(Work to complete) Which lines of the records contain the word "blue"? Copy each one.

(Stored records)

»»

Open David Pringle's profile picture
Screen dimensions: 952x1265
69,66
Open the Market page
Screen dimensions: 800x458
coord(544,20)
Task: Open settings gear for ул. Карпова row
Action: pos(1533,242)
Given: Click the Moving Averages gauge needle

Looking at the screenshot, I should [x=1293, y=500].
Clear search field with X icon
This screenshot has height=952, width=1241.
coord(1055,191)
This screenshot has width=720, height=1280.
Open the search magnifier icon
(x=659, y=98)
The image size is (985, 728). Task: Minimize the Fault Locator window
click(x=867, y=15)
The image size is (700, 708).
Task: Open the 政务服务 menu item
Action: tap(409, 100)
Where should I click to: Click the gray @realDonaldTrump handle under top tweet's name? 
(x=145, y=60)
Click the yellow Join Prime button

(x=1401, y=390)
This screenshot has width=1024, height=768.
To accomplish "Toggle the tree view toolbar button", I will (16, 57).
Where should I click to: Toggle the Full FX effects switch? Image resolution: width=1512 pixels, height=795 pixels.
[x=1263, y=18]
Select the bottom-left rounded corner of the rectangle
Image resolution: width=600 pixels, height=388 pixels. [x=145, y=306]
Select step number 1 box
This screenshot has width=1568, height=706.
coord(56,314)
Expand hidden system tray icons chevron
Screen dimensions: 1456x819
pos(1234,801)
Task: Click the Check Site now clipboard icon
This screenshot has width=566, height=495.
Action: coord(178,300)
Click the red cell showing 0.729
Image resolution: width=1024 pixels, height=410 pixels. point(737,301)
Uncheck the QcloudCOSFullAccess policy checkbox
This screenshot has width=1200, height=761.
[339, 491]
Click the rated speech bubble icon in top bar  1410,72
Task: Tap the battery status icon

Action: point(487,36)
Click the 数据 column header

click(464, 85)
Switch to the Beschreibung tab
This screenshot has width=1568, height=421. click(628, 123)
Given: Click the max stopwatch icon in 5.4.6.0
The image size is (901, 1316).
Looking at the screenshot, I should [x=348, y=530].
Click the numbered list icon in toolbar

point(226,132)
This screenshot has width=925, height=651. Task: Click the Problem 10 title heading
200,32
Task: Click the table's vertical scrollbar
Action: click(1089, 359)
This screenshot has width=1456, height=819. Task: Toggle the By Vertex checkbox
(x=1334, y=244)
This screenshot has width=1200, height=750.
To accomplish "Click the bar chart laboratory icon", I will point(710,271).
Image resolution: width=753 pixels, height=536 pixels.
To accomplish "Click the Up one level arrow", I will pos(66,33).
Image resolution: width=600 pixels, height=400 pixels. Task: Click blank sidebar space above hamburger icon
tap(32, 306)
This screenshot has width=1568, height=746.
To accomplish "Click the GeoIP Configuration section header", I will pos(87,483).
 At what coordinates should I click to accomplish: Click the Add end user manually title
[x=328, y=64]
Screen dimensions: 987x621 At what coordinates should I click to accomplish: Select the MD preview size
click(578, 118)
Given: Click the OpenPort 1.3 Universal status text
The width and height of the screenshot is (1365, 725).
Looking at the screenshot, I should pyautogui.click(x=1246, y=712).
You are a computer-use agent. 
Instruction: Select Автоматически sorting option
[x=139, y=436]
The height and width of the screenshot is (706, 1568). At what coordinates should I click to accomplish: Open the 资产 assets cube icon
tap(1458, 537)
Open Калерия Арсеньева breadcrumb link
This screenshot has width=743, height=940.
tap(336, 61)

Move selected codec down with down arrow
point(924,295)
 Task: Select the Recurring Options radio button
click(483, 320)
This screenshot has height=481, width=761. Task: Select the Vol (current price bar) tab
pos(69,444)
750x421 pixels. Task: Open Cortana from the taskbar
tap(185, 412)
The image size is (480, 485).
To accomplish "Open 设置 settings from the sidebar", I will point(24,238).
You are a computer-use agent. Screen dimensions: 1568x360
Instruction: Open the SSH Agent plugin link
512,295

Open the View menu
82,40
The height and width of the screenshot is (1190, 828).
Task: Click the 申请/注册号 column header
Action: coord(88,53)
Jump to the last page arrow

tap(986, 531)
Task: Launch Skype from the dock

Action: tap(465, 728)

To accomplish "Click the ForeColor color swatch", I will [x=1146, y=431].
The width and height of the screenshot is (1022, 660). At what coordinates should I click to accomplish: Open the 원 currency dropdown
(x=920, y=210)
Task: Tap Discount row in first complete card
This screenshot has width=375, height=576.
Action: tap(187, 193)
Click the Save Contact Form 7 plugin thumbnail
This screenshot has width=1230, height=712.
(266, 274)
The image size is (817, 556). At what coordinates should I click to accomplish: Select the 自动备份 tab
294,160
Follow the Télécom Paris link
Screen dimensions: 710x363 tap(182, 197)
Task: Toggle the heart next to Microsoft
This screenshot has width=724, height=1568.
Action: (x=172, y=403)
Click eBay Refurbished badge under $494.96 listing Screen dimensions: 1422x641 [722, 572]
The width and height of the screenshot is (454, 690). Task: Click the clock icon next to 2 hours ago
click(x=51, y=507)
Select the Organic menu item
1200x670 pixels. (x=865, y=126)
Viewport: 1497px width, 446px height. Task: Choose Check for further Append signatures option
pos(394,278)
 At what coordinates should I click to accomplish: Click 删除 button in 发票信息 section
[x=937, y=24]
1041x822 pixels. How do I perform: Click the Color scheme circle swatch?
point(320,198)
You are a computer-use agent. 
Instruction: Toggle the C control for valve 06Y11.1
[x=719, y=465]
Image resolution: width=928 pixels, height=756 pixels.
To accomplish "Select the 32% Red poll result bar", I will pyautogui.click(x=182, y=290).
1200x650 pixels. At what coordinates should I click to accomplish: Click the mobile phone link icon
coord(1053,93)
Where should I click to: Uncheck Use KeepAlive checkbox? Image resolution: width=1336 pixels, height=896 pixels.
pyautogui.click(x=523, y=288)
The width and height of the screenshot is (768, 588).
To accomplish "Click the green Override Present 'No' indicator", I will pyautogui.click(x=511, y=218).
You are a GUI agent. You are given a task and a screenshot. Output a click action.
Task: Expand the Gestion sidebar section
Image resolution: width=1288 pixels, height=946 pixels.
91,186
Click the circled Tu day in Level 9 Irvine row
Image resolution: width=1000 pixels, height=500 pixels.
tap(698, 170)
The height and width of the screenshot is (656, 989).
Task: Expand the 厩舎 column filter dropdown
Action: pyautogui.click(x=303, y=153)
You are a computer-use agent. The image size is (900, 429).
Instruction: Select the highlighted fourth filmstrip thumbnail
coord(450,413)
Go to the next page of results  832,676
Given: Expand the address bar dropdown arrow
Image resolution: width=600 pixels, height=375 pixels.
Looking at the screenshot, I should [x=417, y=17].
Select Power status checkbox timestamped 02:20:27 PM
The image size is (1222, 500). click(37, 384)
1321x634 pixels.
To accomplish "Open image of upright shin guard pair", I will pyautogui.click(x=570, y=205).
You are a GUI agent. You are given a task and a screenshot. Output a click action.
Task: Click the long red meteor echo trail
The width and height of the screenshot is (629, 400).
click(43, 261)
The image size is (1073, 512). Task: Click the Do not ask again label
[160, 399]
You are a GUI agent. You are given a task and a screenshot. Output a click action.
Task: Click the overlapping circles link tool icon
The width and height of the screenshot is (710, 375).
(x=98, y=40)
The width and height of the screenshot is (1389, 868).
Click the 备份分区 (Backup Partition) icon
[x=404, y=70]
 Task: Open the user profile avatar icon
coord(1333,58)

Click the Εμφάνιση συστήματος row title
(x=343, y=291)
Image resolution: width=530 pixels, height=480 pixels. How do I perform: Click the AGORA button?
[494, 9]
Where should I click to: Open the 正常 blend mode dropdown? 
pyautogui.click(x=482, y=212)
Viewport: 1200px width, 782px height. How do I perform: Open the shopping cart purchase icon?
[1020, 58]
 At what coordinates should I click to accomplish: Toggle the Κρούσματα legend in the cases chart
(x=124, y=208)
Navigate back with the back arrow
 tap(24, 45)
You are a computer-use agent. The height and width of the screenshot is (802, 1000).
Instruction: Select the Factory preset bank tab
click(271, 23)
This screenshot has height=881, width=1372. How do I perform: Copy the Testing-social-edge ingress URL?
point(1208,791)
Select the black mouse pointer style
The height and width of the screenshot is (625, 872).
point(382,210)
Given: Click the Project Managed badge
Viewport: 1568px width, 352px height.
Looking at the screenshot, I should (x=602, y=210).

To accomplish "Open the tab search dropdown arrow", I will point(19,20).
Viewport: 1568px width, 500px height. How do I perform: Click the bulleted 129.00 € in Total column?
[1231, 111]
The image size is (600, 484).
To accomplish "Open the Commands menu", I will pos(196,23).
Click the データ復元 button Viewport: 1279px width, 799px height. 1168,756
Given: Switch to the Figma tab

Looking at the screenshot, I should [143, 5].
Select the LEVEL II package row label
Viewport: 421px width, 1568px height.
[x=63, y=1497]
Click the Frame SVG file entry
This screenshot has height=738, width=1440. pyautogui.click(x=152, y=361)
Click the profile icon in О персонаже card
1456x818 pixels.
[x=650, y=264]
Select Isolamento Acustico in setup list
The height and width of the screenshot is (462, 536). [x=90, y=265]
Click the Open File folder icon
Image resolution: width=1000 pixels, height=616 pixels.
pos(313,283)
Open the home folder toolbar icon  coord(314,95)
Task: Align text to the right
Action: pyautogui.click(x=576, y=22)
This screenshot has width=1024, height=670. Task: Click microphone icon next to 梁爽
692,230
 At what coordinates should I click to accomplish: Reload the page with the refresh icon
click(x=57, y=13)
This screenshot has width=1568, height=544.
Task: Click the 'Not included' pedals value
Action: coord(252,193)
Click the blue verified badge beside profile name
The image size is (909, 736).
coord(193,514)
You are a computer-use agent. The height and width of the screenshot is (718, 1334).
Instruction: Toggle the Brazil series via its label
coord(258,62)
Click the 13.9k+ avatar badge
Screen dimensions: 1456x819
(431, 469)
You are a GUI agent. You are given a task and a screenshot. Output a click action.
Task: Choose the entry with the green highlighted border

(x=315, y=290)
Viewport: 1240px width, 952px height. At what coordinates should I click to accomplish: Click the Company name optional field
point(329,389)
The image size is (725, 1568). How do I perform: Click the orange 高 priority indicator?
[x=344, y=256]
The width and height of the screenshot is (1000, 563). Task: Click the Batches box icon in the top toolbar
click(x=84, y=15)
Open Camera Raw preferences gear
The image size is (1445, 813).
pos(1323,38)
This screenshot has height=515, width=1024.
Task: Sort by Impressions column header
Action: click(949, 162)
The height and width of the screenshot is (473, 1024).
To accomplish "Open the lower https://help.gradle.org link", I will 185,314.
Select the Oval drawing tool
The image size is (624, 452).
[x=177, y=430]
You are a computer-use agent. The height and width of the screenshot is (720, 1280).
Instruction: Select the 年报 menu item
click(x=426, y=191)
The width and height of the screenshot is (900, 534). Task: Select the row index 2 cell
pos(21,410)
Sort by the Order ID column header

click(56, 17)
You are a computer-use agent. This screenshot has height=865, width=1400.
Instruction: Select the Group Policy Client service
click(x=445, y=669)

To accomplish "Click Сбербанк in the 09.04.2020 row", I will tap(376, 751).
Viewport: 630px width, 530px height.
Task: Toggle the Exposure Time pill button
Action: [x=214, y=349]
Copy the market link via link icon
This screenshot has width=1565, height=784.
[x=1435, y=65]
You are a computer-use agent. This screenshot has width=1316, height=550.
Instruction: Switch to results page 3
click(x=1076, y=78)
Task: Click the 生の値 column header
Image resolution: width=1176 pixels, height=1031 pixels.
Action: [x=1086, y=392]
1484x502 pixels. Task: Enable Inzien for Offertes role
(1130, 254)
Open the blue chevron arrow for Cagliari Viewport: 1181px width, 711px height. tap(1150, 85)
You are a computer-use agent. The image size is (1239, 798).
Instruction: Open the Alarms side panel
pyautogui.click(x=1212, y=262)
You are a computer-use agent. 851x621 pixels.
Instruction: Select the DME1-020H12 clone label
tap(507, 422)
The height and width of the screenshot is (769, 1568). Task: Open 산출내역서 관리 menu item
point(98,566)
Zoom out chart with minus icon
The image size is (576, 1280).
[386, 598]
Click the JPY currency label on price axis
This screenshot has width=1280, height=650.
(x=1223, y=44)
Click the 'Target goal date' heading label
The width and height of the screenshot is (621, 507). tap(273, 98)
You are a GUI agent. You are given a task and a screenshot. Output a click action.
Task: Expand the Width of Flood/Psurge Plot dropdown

««

(Task result)
Click the blue verified badge beside profile name
Open the blue chevron arrow for Cagliari Viewport: 1181px width, 711px height. tap(1150, 85)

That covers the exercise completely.